Questa crisi è stata dipinta dalla stampa come una delle peggiori di sempre e questo è sotto gli occhi di tutti, certo non per responsabilità del Pd. Anche questa volta, come altre nella storia italiana, la sinistra si è trovata di fronte al tentativo di incistamento nelle istituzioni di un progetto illiberale ed era suo dovere lavorare per sventare questo scenario, con buona pace di Carlo Calenda che ne ha approfittato per rompere finalmente col Pd e costruirsi il suo partitino centrista. Auguri.

Adesso si aprono un’opportunità e un rischio. L’opportunità è quella di mettere su un binario diverso la storia del Paese, una storia che è stata dirottata con le armi della demagogia e della paura verso il superamento degli argini dello Stato democratico e liberale.

Lo sdoganamento mediatico della cattiveria, l’abbandono della pregiudiziale antifascista, la legittimazione istituzionale della xenofobia, la forzatura dei limiti della democrazia sono stati l’alimento di quel consenso. Il salvinismo, nella sua rozzezza, si andava consolidando come un pensiero popolare, egemone nel Paese.

In questo scenario il Partito Democratico si è assunto meritoriamente la responsabilità di costruire una via d’uscita. Ma se siamo di fronte all’opportunità storica di bloccare sul nascere lo scivolamento della Repubblica verso una democrazia illiberale, una democratura all’ungherese, anche il rischio è storico. Non è Nicola Zingaretti che rischia di rompersi l’osso del collo, ma il Pd.

Per questo è importante che in queste ore si mettano bene in chiaro le coordinate su cui costruire il programma del nuovo governo in un modo che superi la buffonata dei due programmi paralleli chiamati “contratto di governo” e miri a trovare un efficace denominatore comune fra Pd e i 5 Stelle.

Le firme di Trenta e Toninelli sulla chiusura dei porti alla nave Eleonore dicono dell’urgenza di cancellare i decreti sicurezza, simbolo del salvinismo e veicolo di gravi forzature costituzionali, a partire dall’introduzione di due diversi tipi di cittadinanza, quella revocabile e quella non revocabile.
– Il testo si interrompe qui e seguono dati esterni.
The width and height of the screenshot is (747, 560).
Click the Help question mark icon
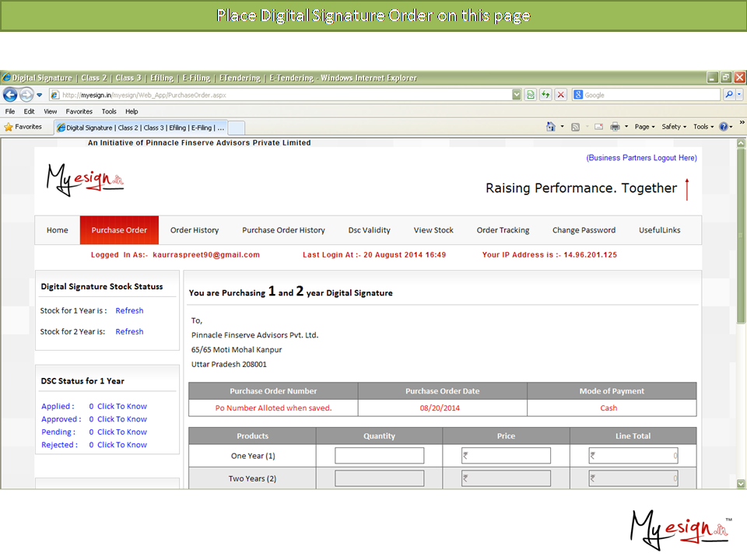click(723, 127)
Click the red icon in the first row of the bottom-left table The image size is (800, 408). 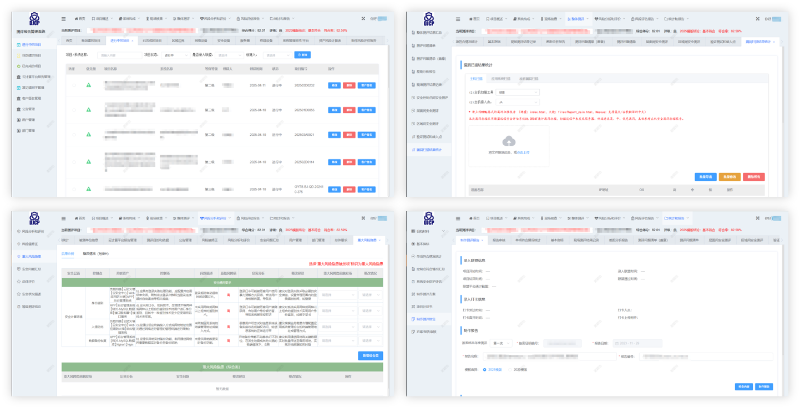[x=228, y=296]
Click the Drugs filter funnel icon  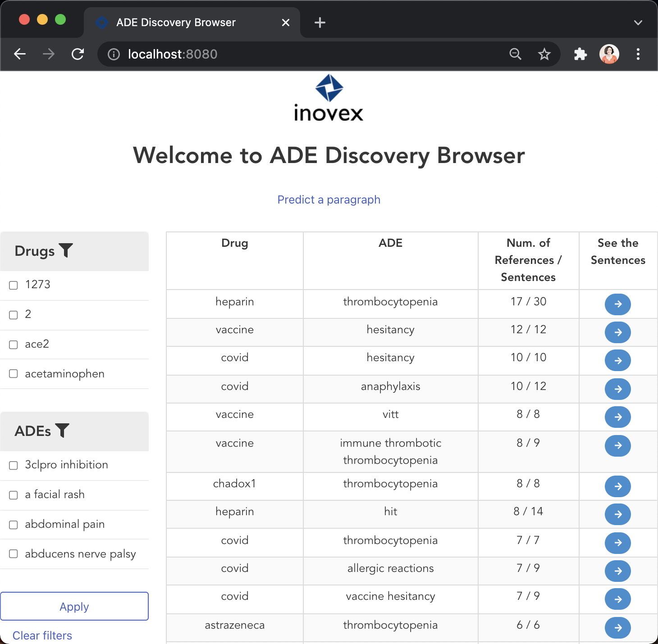pyautogui.click(x=66, y=250)
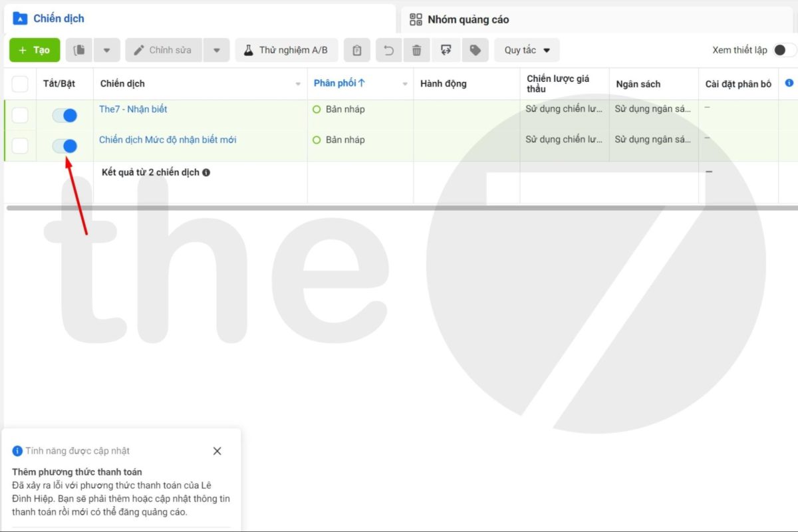
Task: Select the Chiến dịch tab
Action: (x=59, y=19)
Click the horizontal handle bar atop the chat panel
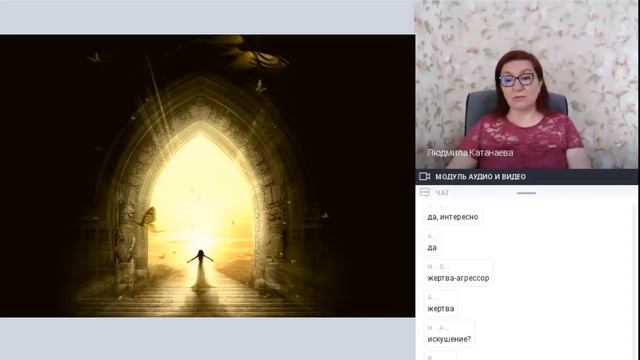The image size is (640, 360). 526,193
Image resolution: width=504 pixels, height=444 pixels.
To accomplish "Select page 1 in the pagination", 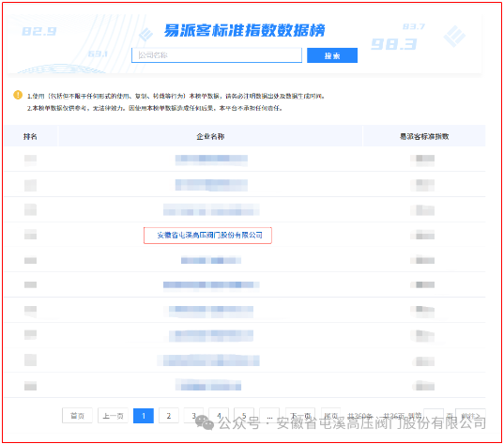I will pos(144,416).
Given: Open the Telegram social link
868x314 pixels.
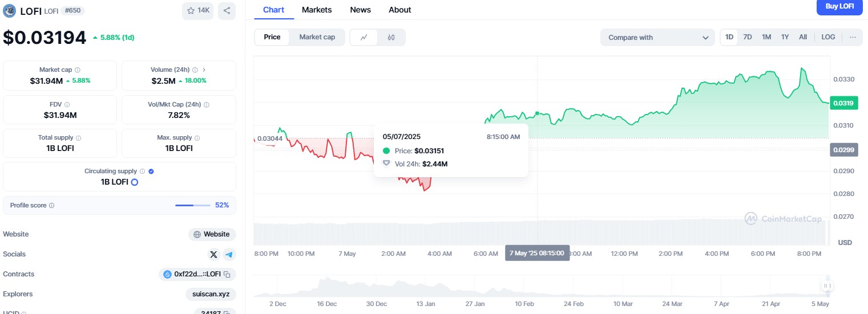Looking at the screenshot, I should (229, 254).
Il tema dell’equità sociale, assieme alla sfida dell’emergenza ambientale, dovrà essere la bussola del nuovo governo. Evitando però un errore di prospettiva, quello secondo cui negli anni scorsi abbiamo trascurato i diritti sociali perché troppo presi dai diritti civili. Perché se è vero che c’è stata una difficoltà a mettere in campo un’azione che garantisse in modo efficace e riconoscibile una maggiore giustizia sociale non è stato certo per quelle poche ma importantissime conquiste sui diritti civili che siamo riusciti a mettere in rete. E non va escluso che il nuovo scenario possa rivelarsi favorevole ad altri risultati su quel terreno, a partire dalle scadenze indicate dalla Corte costituzionale, prima fra tutte quella del 24 settembre sul fine vita.
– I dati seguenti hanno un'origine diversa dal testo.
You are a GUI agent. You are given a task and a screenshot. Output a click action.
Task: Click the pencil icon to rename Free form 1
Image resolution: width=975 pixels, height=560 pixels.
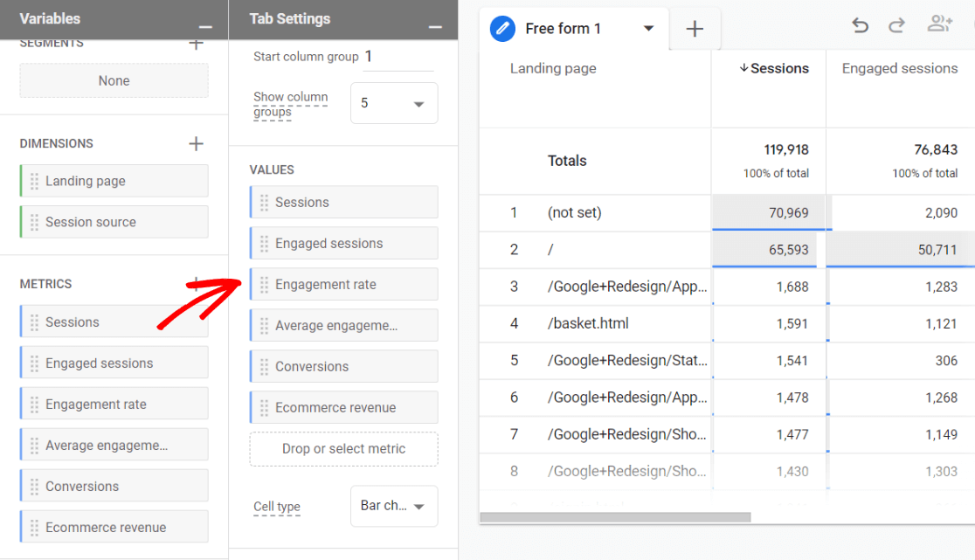(x=502, y=28)
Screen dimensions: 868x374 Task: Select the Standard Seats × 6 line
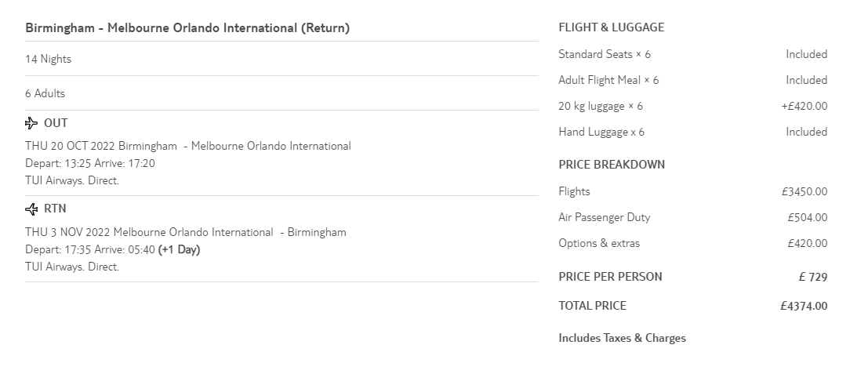[605, 54]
Non dimentico il tradimento del 5 Stelle sulle unioni civili, le ambiguità sullo Ius soli o la sconfessione dei suoi parlamentari da parte dello stesso Grillo sull’abolizione del reato di immigrazione clandestina. Ma non ci sarà nessun passaggio facile nella prossima esperienza di governo per cui anche questo terreno andrà esplorato senza tentennamenti.
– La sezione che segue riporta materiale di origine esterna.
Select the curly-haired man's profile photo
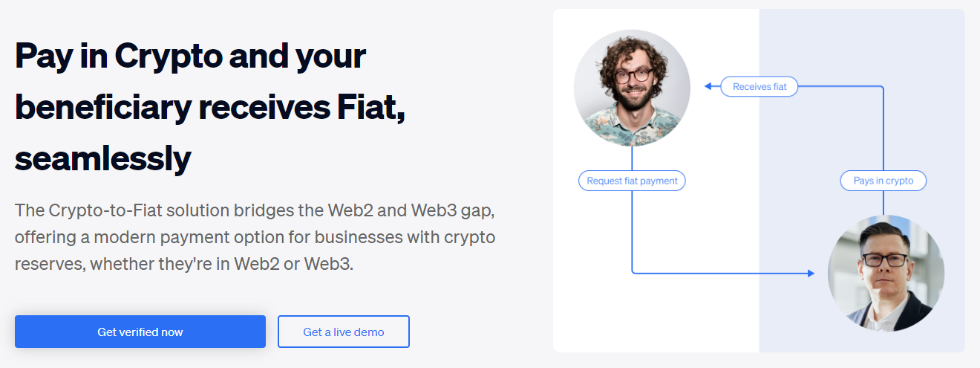The height and width of the screenshot is (368, 980). click(x=632, y=88)
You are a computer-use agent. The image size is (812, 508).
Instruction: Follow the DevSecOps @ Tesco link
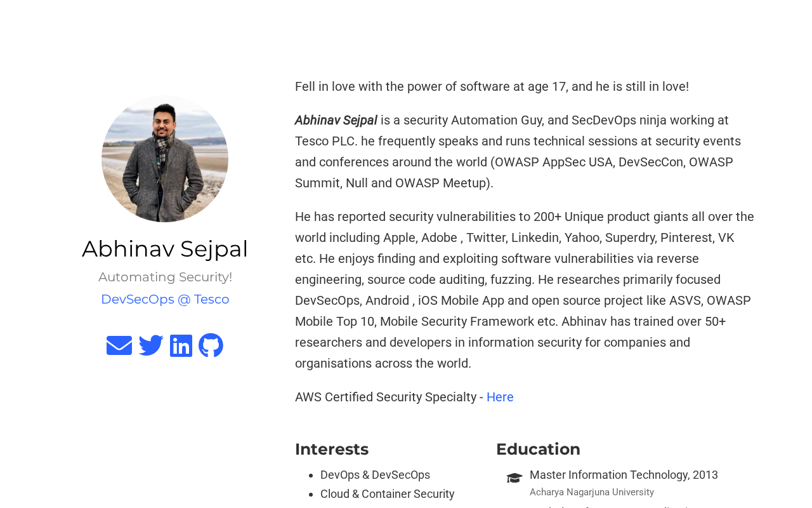click(x=165, y=299)

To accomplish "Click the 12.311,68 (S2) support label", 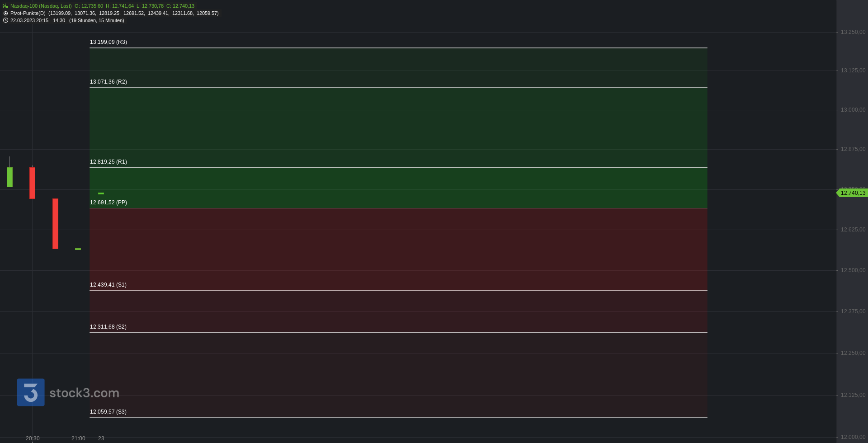I will pos(108,327).
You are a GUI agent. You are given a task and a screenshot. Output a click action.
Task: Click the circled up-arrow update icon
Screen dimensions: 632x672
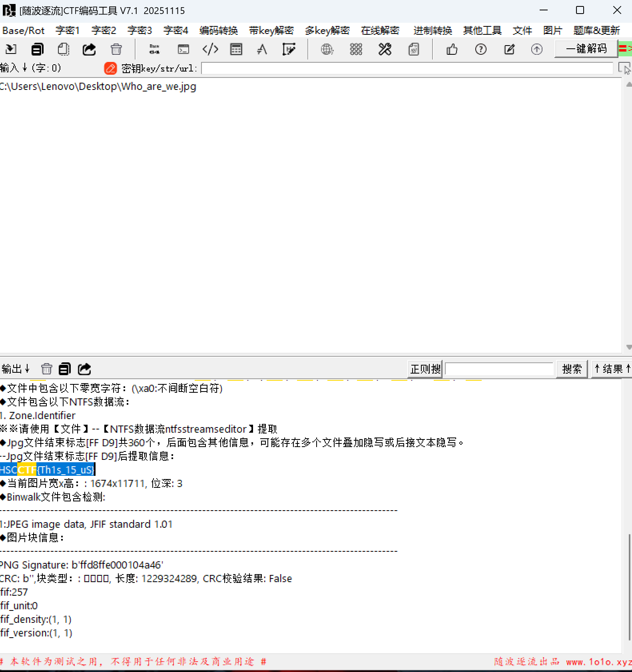pos(536,50)
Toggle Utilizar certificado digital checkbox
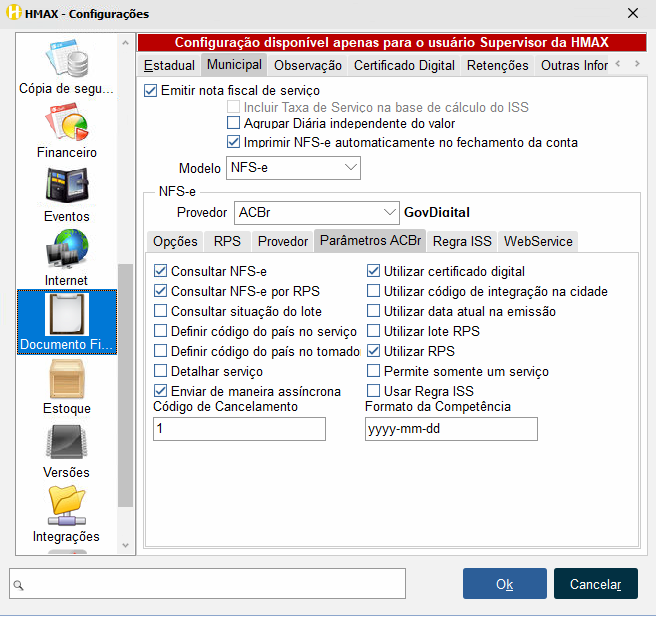Viewport: 656px width, 617px height. pyautogui.click(x=374, y=271)
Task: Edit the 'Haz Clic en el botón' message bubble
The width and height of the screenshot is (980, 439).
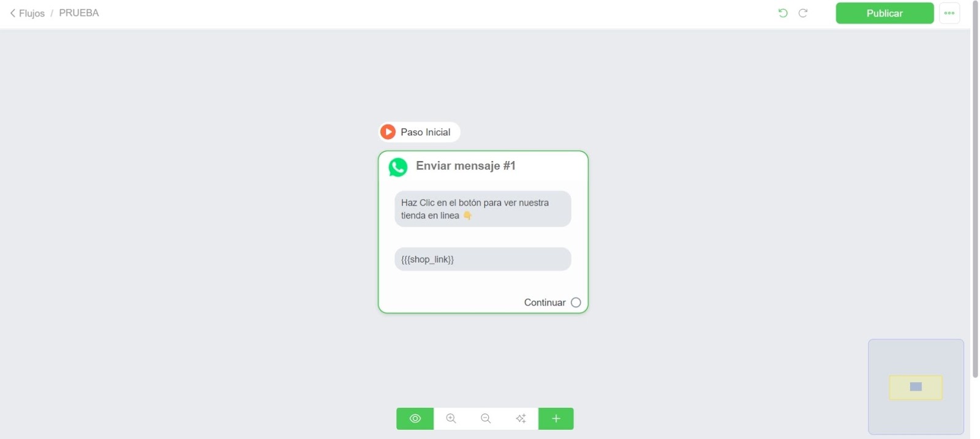Action: click(483, 209)

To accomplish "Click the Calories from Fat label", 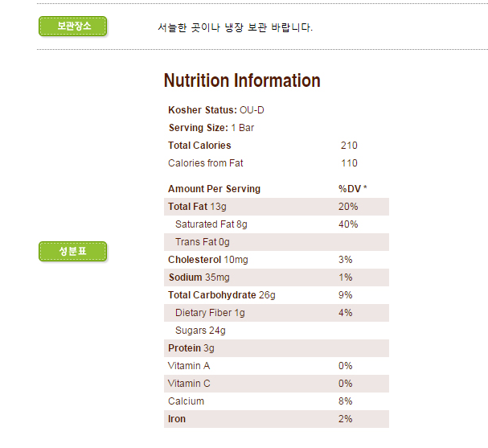I will tap(206, 163).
Ora il rischio è dato dal fatto che il Pd è chiamato a mettere in campo concrete politiche di governo, in un’alleanza fra diversi che costringerà a compromessi sui contenuti, in un momento in cui stava ragionando su una ridefinizione della propria identità e del proprio progetto.

Sappiamo bene come per un partito politico, come per ogni essere umano, la precondizione per un’alleanza solida sia la solidità della propria identità. Ma sappiamo che su questo fronte il cantiere dem è ancora aperto.

Durante la scorsa legislatura il profilo identitario del Pd, la sua leggibilità, ha risentito molto dell’alleanza innaturale con il centrodestra dove non era sempre ben chiaro all’esterno quanto le sintesi a cui si arrivava fossero necessari compromessi con gli alleati o un lento riposizionamento più centrista. Questo perché un’elaborazione autonoma era stata di fatto sospesa per un lungo periodo.

Sarà importante quindi che il nuovo scenario rafforzi e non indebolisca l’azione di ricucitura di relazioni con la società secondo il percorso che Zingaretti aveva indicato: l’avvio della Costituente delle idee, la nascita della nuova fondazione culturale, l’attivazione di forum e dipartimenti che potranno rappresentare il lavoro di ricostruzione della casa comune mentre i dem al governo saranno in missione in una terra che potrebbe rivelarsi straniera. E ancor di più, quindi, avranno bisogno di avere le spalle coperte da una forza politica seria.